Search the entries below for the string "dimensions" and copy the lines that hold it.
** Extracted data follows **
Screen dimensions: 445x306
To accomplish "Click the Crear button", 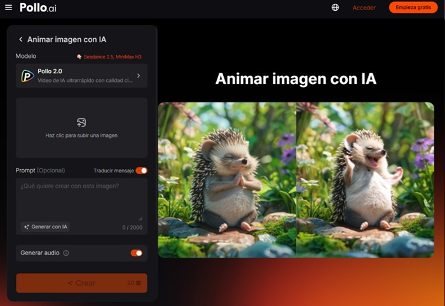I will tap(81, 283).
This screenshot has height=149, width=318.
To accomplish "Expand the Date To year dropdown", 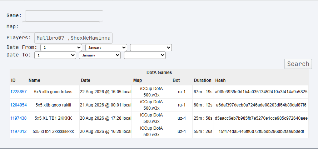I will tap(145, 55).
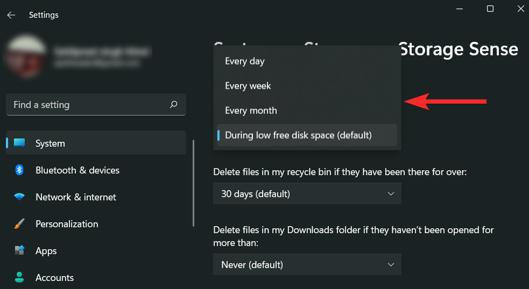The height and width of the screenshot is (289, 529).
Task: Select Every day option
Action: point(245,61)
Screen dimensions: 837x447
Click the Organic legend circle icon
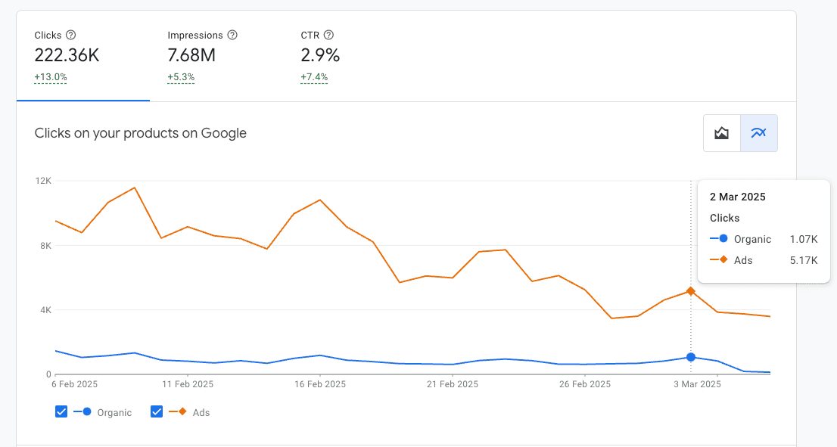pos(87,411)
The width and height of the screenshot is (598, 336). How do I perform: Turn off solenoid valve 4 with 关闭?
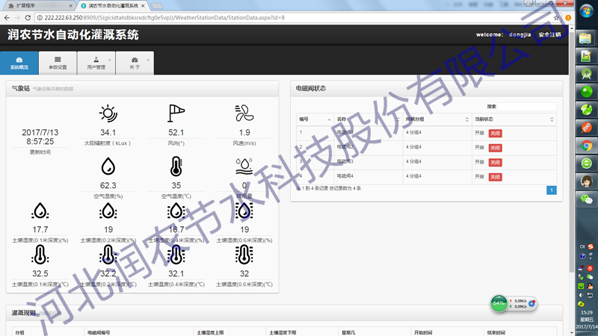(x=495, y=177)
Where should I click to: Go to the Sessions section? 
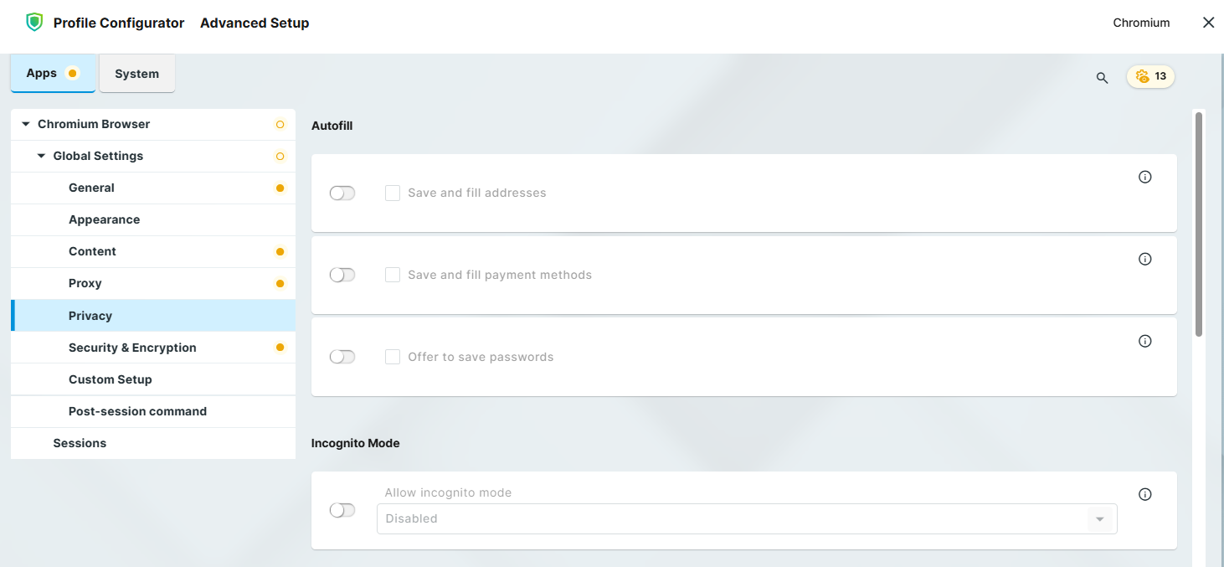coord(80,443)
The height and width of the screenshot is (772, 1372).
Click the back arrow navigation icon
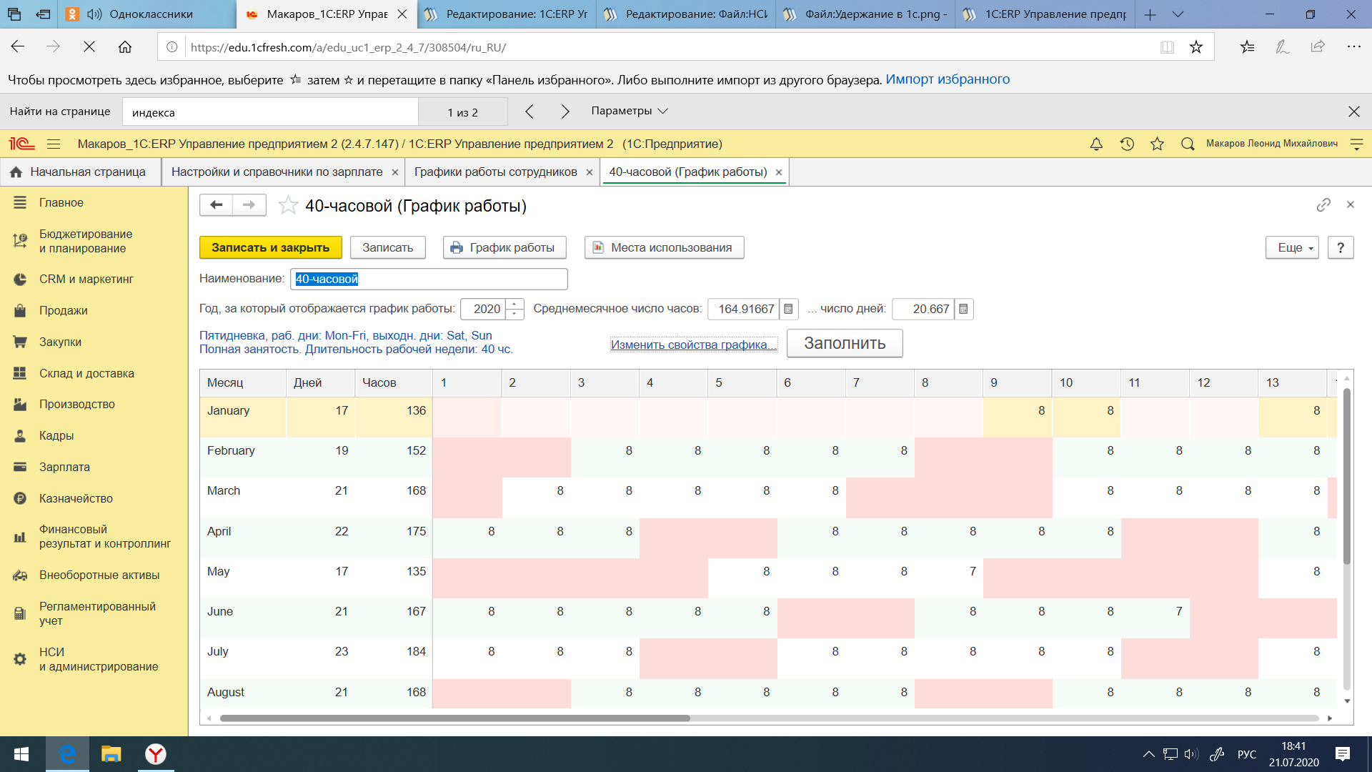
** End of Extracted data **
**Response area:**
Screen dimensions: 445x306
Screen dimensions: 837x447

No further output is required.